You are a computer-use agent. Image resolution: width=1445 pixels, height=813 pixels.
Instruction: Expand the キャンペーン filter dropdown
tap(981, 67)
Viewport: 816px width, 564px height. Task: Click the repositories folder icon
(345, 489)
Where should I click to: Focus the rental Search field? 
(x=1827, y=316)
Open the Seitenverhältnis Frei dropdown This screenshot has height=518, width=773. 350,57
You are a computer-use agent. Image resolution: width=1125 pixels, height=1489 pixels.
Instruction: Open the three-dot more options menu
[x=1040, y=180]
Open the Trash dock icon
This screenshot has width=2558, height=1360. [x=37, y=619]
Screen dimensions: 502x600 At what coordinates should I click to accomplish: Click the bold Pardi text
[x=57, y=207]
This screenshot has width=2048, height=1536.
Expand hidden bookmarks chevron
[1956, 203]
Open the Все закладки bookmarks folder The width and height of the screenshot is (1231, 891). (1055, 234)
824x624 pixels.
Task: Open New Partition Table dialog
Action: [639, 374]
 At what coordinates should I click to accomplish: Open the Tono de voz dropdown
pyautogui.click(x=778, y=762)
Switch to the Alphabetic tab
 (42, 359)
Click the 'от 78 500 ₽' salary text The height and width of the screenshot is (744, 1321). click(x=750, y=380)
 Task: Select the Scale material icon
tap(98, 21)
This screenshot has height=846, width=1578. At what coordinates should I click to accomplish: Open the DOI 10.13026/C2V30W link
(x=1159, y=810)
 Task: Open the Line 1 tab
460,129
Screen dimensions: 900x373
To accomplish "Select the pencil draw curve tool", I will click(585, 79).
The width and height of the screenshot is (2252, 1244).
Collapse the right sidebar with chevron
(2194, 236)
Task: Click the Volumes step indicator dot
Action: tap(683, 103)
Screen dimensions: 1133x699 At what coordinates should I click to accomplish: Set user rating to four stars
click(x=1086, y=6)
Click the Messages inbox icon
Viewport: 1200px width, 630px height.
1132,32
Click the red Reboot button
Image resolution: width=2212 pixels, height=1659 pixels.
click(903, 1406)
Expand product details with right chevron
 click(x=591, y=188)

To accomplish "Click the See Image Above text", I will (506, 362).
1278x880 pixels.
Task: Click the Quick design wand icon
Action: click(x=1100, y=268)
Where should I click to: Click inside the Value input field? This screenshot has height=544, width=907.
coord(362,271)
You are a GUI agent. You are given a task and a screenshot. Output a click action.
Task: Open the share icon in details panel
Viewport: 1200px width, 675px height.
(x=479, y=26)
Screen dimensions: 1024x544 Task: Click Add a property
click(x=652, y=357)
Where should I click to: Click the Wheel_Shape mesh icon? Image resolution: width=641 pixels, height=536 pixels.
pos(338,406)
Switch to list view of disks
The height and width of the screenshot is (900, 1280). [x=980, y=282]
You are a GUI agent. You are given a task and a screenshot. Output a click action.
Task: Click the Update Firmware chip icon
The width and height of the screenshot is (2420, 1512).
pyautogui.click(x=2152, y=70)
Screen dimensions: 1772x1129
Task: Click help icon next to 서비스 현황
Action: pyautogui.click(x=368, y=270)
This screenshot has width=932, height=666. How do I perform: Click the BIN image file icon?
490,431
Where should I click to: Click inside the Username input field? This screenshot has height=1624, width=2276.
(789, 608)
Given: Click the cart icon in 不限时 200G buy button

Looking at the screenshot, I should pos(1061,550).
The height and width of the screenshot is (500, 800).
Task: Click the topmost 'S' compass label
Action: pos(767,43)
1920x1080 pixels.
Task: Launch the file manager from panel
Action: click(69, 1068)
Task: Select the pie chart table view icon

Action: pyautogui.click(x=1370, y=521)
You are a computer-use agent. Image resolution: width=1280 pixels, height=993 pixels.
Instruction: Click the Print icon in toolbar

* * *

Task objective:
Repeat every line of these records exactly as it appears.

The completed task:
You are a computer-use agent. Image resolution: width=1445 pixels, height=813 pixels.
Instruction: Expand the キャンペーン filter dropdown
tap(981, 67)
Viewport: 816px width, 564px height. Task: Click the repositories folder icon
(345, 489)
Where should I click to: Focus the rental Search field? 
(x=1827, y=316)
Open the Seitenverhältnis Frei dropdown This screenshot has height=518, width=773. 350,57
You are a computer-use agent. Image resolution: width=1125 pixels, height=1489 pixels.
Instruction: Open the three-dot more options menu
[x=1040, y=180]
Open the Trash dock icon
This screenshot has width=2558, height=1360. [x=37, y=619]
Screen dimensions: 502x600 At what coordinates should I click to accomplish: Click the bold Pardi text
[x=57, y=207]
This screenshot has width=2048, height=1536.
Expand hidden bookmarks chevron
[1956, 203]
Open the Все закладки bookmarks folder The width and height of the screenshot is (1231, 891). (1055, 234)
824x624 pixels.
Task: Open New Partition Table dialog
Action: [639, 374]
 At what coordinates should I click to accomplish: Open the Tono de voz dropdown
pyautogui.click(x=778, y=762)
Switch to the Alphabetic tab
 (42, 359)
Click the 'от 78 500 ₽' salary text The height and width of the screenshot is (744, 1321). click(x=750, y=380)
 Task: Select the Scale material icon
tap(98, 21)
This screenshot has height=846, width=1578. At what coordinates should I click to accomplish: Open the DOI 10.13026/C2V30W link
(x=1159, y=810)
 Task: Open the Line 1 tab
460,129
Screen dimensions: 900x373
To accomplish "Select the pencil draw curve tool", I will click(585, 79).
The width and height of the screenshot is (2252, 1244).
Collapse the right sidebar with chevron
(2194, 236)
Task: Click the Volumes step indicator dot
Action: tap(683, 103)
Screen dimensions: 1133x699 At what coordinates should I click to accomplish: Set user rating to four stars
click(x=1086, y=6)
Click the Messages inbox icon
Viewport: 1200px width, 630px height.
1132,32
Click the red Reboot button
Image resolution: width=2212 pixels, height=1659 pixels.
click(903, 1406)
Expand product details with right chevron
 click(x=591, y=188)

To accomplish "Click the See Image Above text", I will (506, 362).
1278x880 pixels.
Task: Click the Quick design wand icon
Action: click(x=1100, y=268)
Where should I click to: Click inside the Value input field? This screenshot has height=544, width=907.
coord(362,271)
You are a GUI agent. You are given a task and a screenshot. Output a click action.
Task: Open the share icon in details panel
Viewport: 1200px width, 675px height.
(x=479, y=26)
Screen dimensions: 1024x544 Task: Click Add a property
click(x=652, y=357)
Where should I click to: Click the Wheel_Shape mesh icon? Image resolution: width=641 pixels, height=536 pixels.
pos(338,406)
Switch to list view of disks
The height and width of the screenshot is (900, 1280). [x=980, y=282]
You are a GUI agent. You are given a task and a screenshot. Output a click action.
Task: Click the Update Firmware chip icon
The width and height of the screenshot is (2420, 1512).
pyautogui.click(x=2152, y=70)
Screen dimensions: 1772x1129
Task: Click help icon next to 서비스 현황
Action: pyautogui.click(x=368, y=270)
This screenshot has width=932, height=666. How do I perform: Click the BIN image file icon?
490,431
Where should I click to: Click inside the Username input field? This screenshot has height=1624, width=2276.
(789, 608)
Given: Click the cart icon in 不限时 200G buy button

Looking at the screenshot, I should pos(1061,550).
The height and width of the screenshot is (500, 800).
Task: Click the topmost 'S' compass label
Action: pos(767,43)
1920x1080 pixels.
Task: Launch the file manager from panel
Action: click(69, 1068)
Task: Select the pie chart table view icon

Action: pyautogui.click(x=1370, y=521)
You are a computer-use agent. Image resolution: width=1280 pixels, height=993 pixels.
Instruction: Click the Print icon in toolbar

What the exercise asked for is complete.